DATA PROVIDED
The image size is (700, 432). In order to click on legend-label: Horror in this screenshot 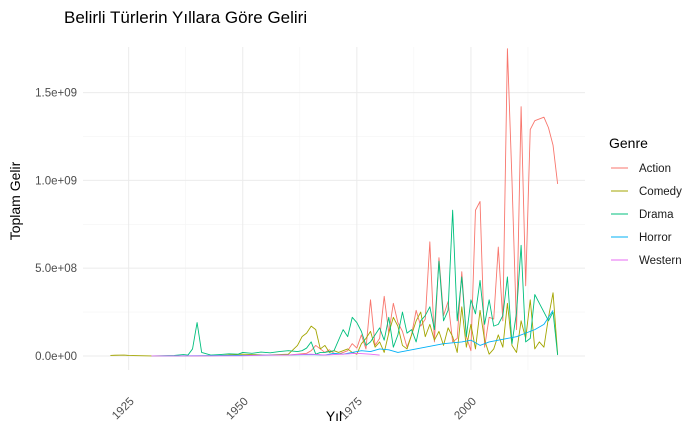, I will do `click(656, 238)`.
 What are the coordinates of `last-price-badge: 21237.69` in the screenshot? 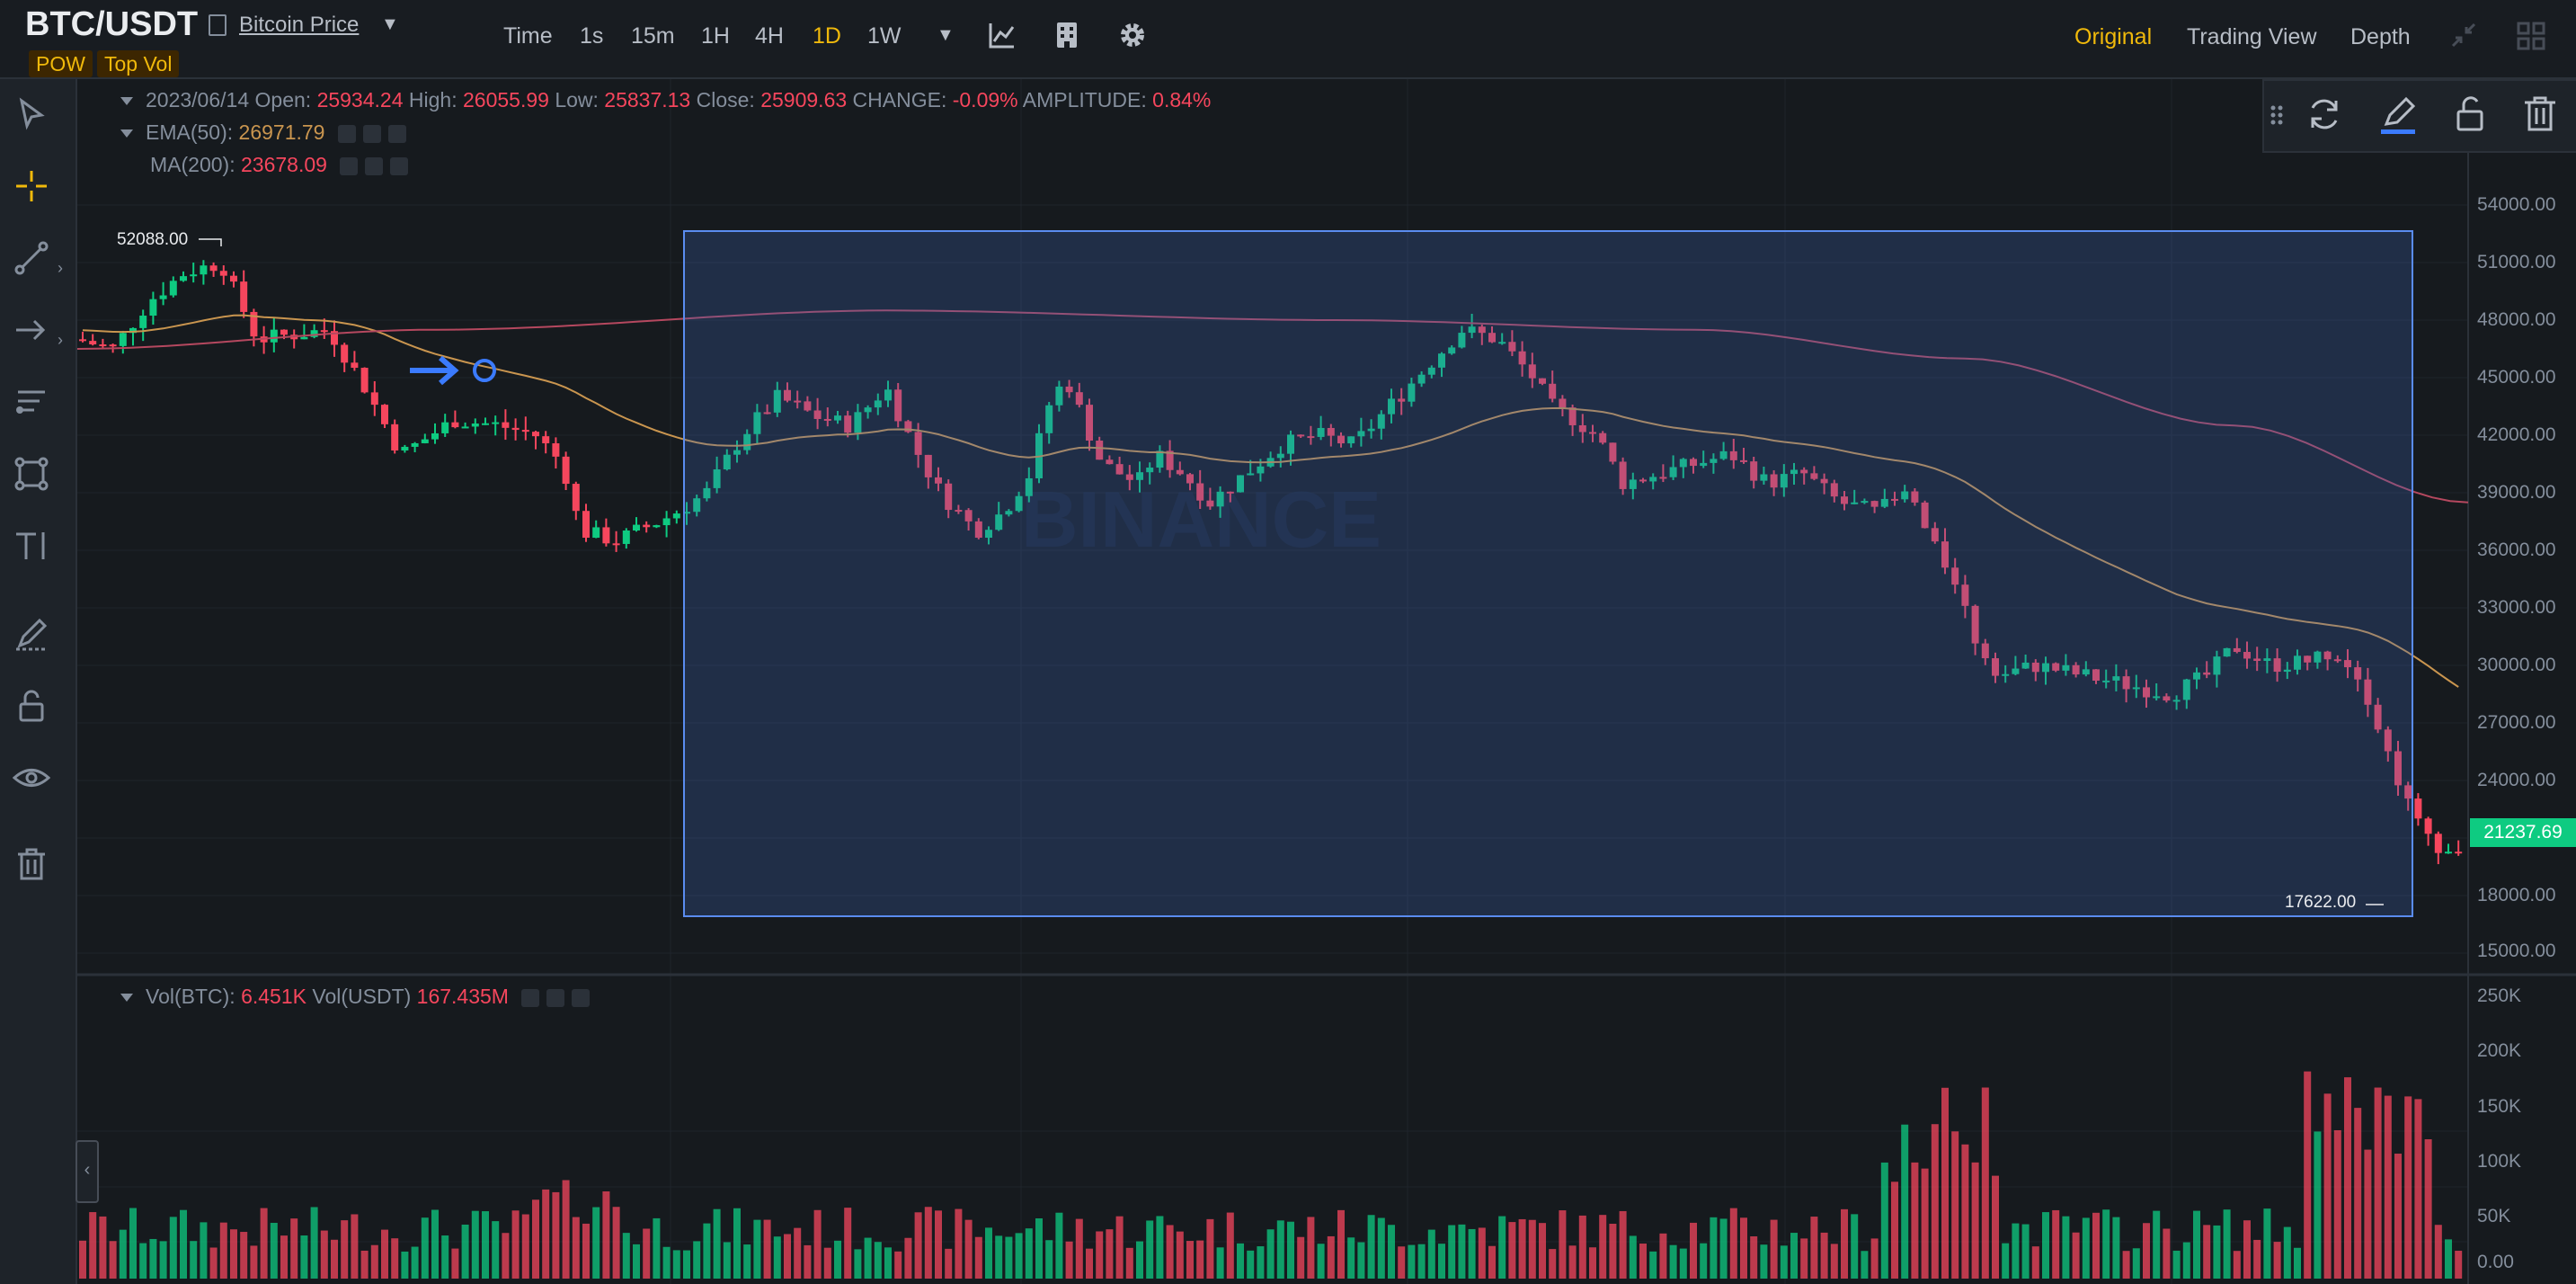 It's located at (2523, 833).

* * *

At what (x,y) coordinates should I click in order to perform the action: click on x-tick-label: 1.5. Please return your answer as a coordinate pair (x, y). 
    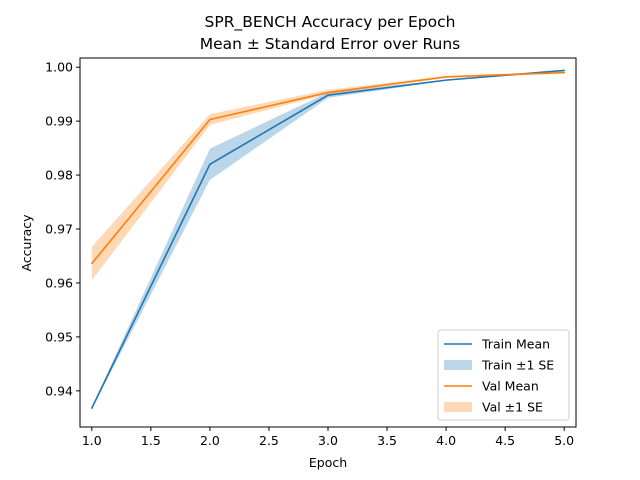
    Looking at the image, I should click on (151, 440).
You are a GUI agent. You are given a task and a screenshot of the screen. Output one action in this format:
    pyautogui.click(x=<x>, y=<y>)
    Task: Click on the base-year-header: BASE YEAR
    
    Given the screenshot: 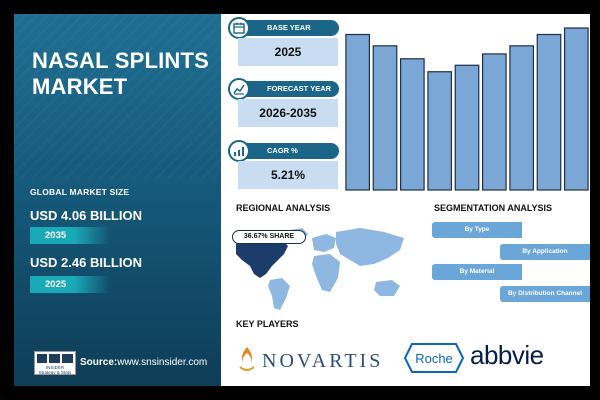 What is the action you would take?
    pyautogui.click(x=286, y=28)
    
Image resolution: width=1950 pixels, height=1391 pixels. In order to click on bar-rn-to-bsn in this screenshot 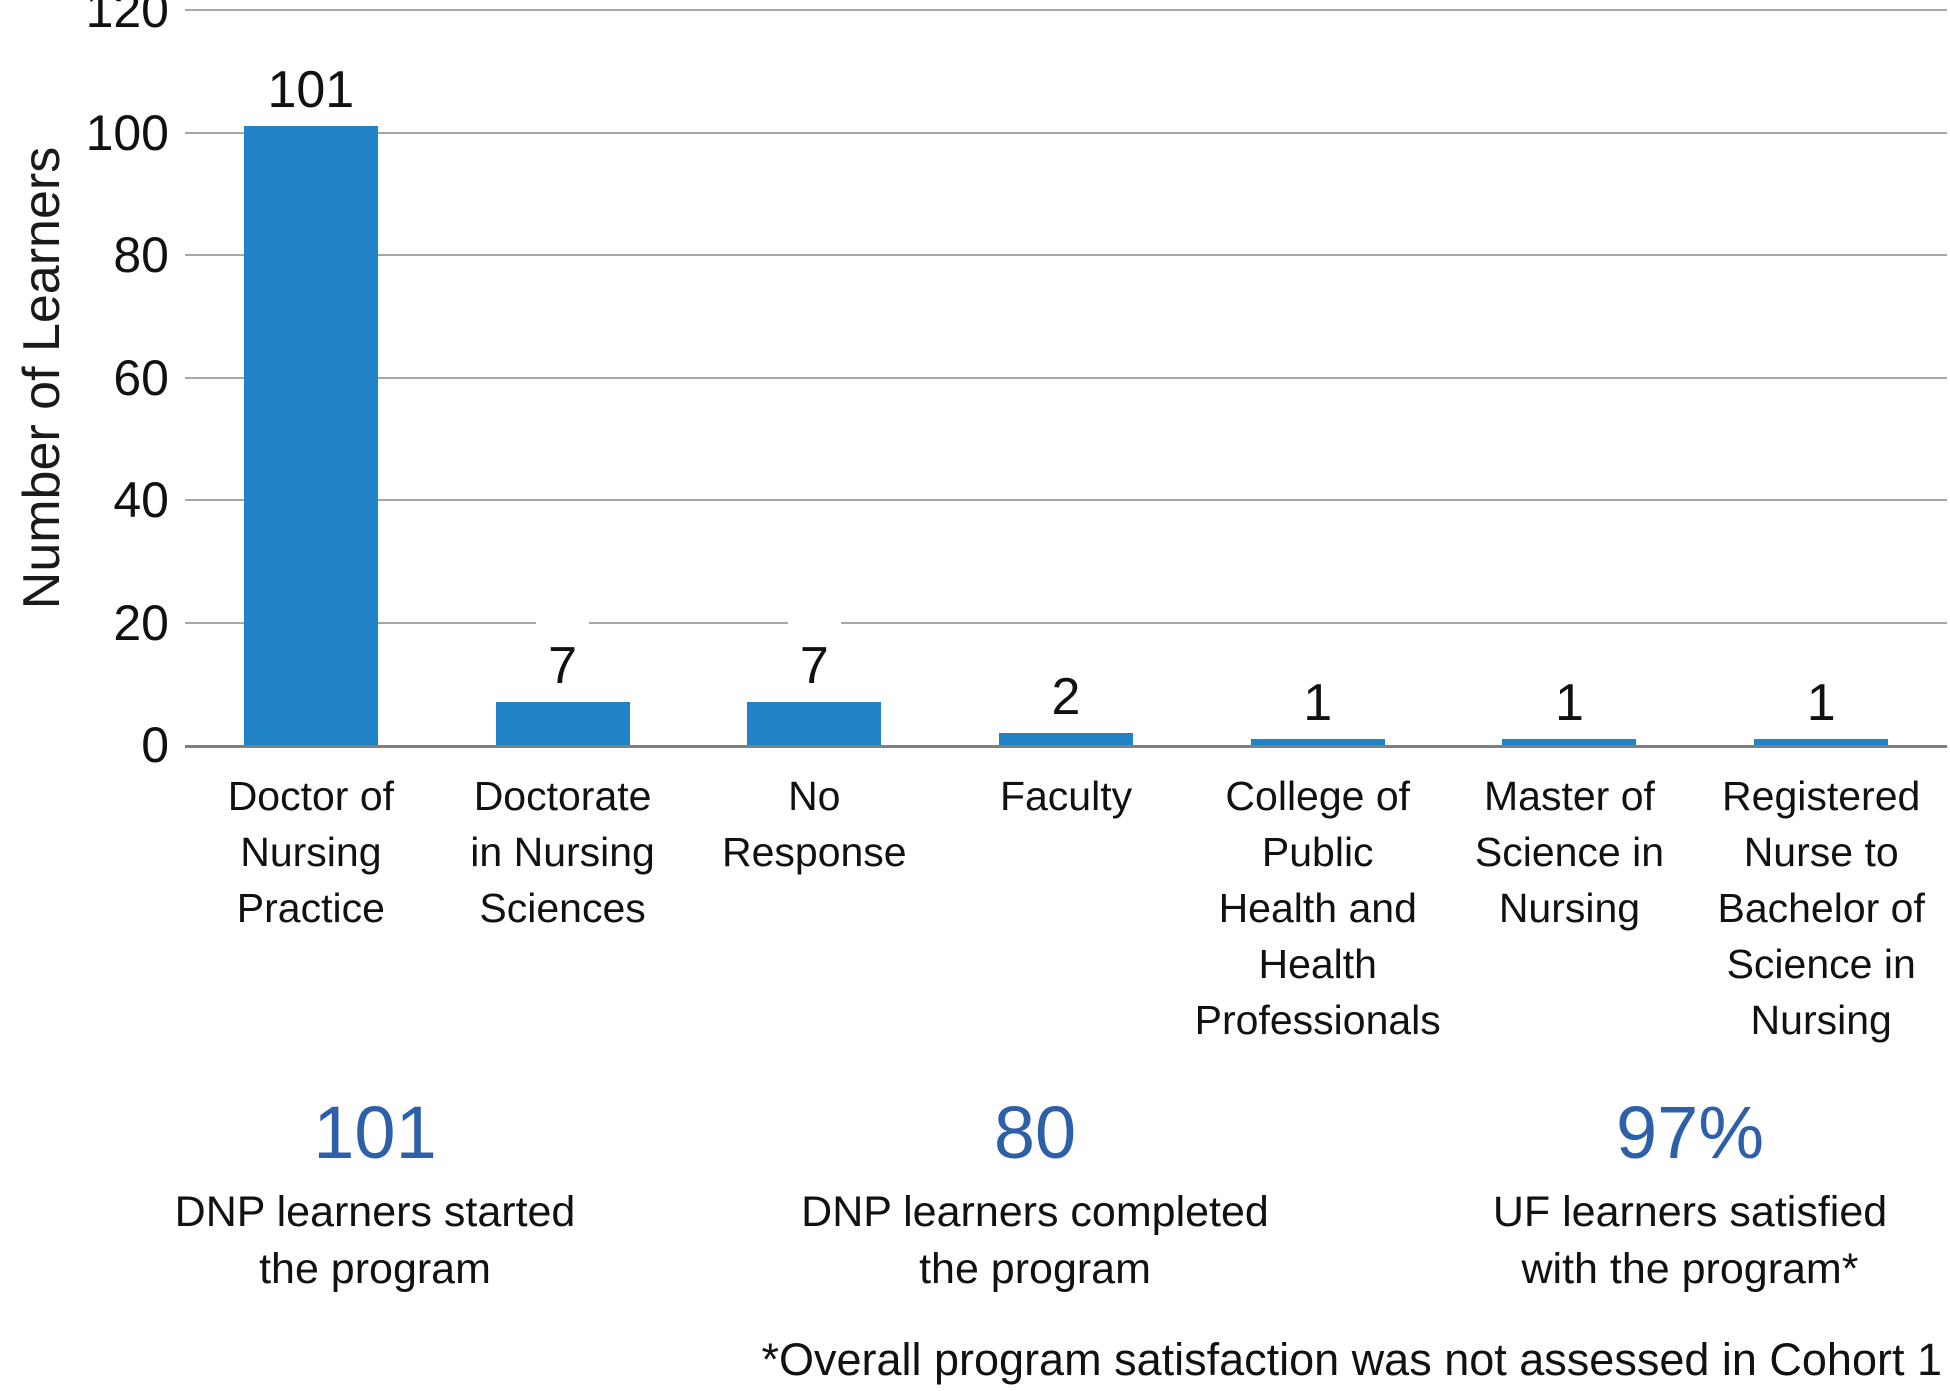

...

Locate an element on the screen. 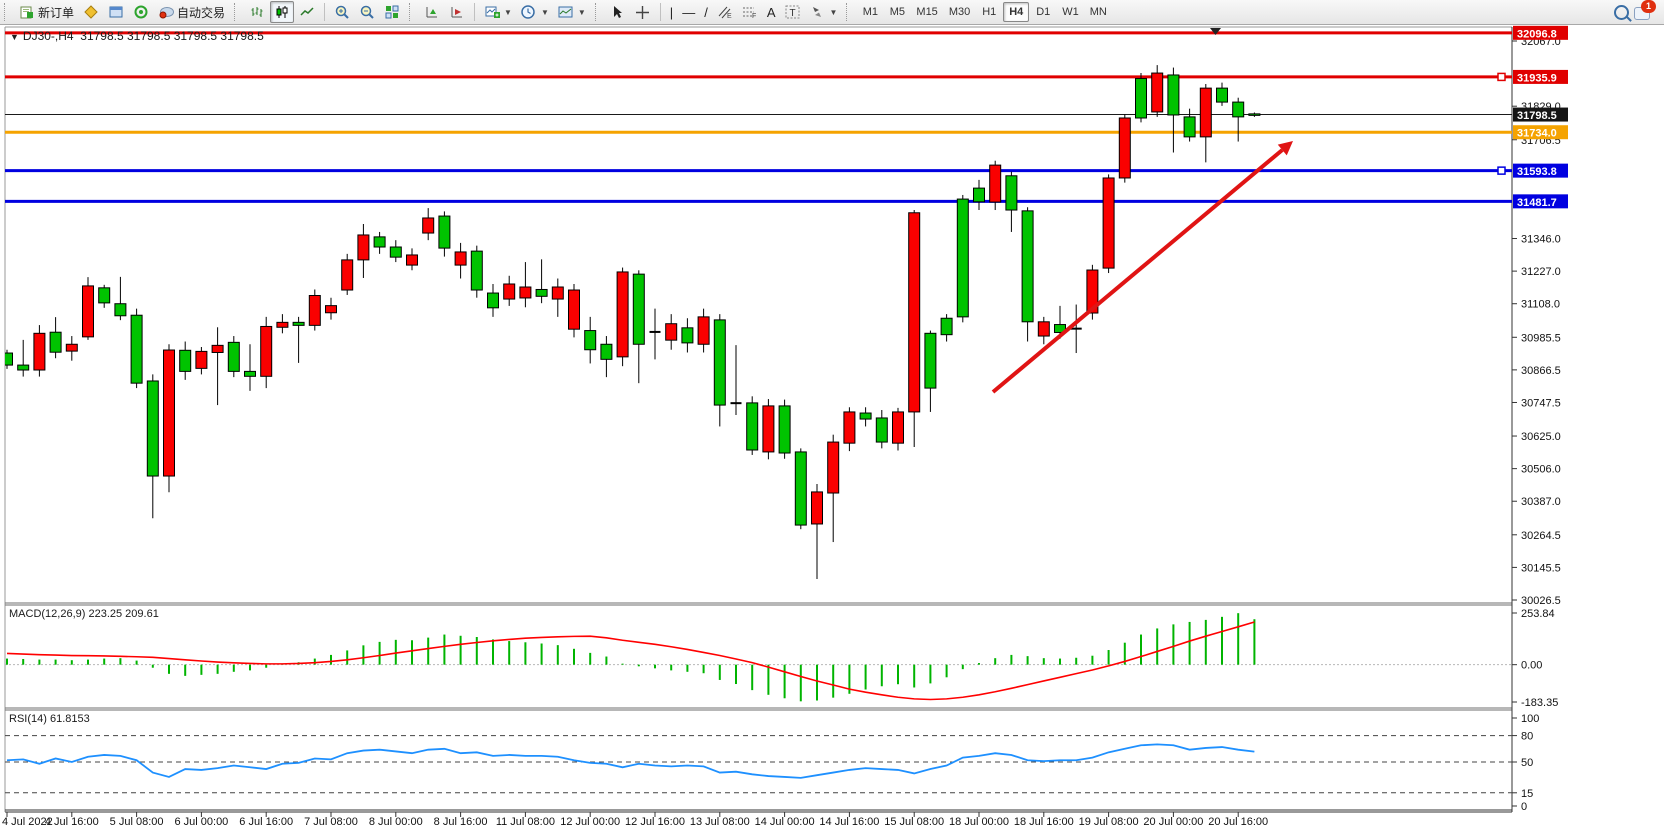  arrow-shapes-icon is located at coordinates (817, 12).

WHAT THIS TASK INVOLVES
Tally the lines of the rows above that contain the string "should", and give only the number.

RESPONSE BOX
2